**INSTRUCTIONS TO FOLLOW:** Please edit the stretch of the listing from the line containing "Task: Delete the" through the line containing "Action: [x=1240, y=799]", replacing "Authorization" with "Accept" and keeping everything else the same. Return only those lines, and leave out the pictures.
* Start DATA SHOWN *
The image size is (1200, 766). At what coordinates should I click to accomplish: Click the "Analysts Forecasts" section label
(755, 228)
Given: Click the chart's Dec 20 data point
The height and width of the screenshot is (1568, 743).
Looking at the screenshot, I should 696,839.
* End DATA SHOWN *
* Start DATA SHOWN *
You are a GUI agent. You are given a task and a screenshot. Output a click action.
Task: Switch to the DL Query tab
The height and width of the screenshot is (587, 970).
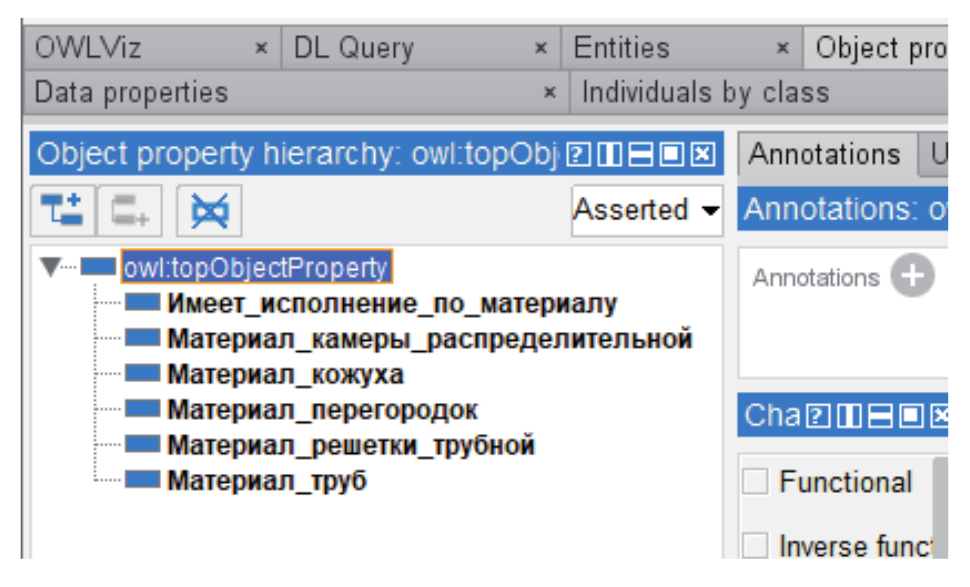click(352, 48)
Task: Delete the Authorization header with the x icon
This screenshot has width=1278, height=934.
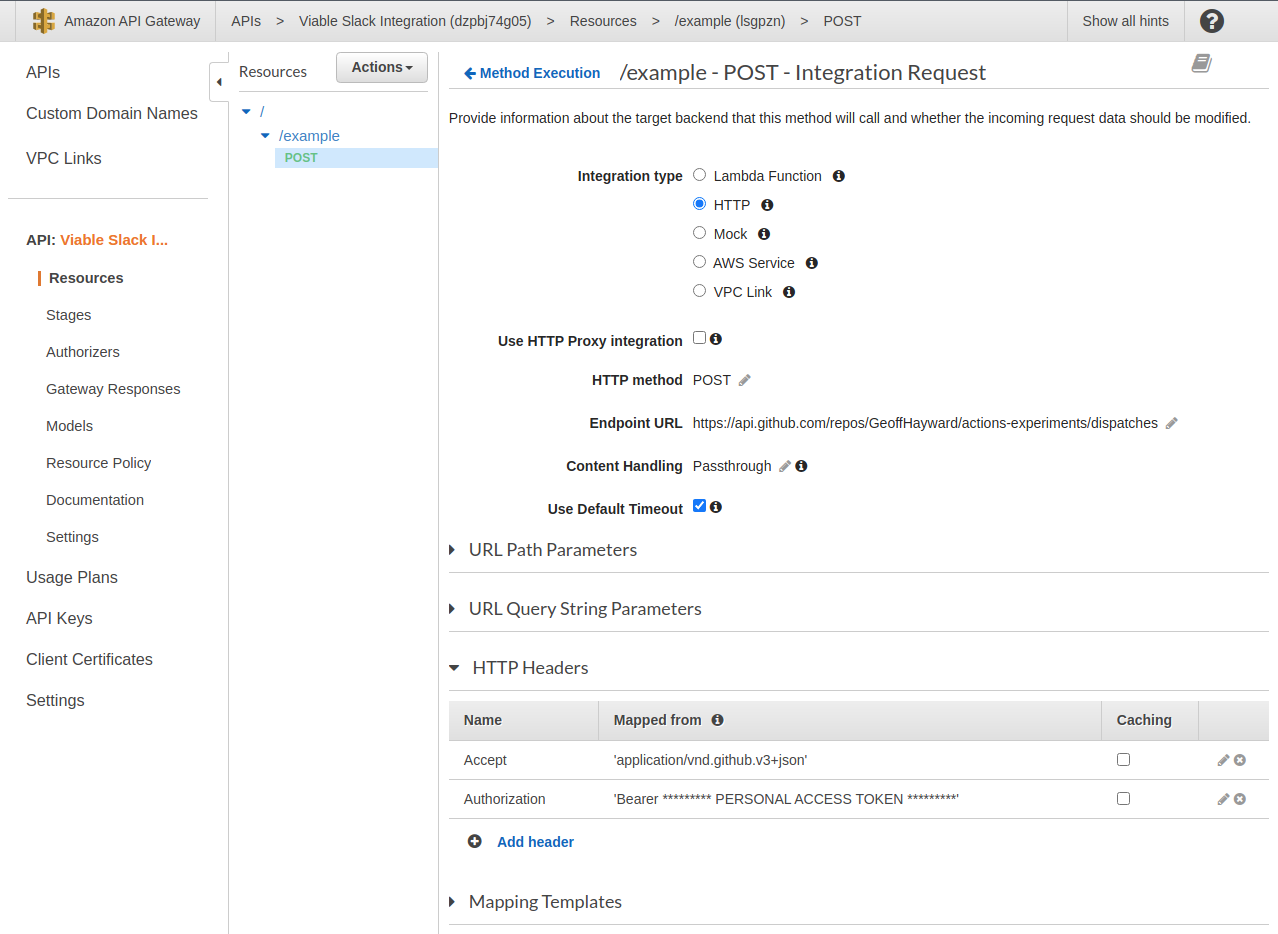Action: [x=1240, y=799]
* End DATA SHOWN *
**EXERCISE SOLUTION:**
Task: Delete the Accept header with the x icon
This screenshot has width=1278, height=934.
Action: [x=1240, y=799]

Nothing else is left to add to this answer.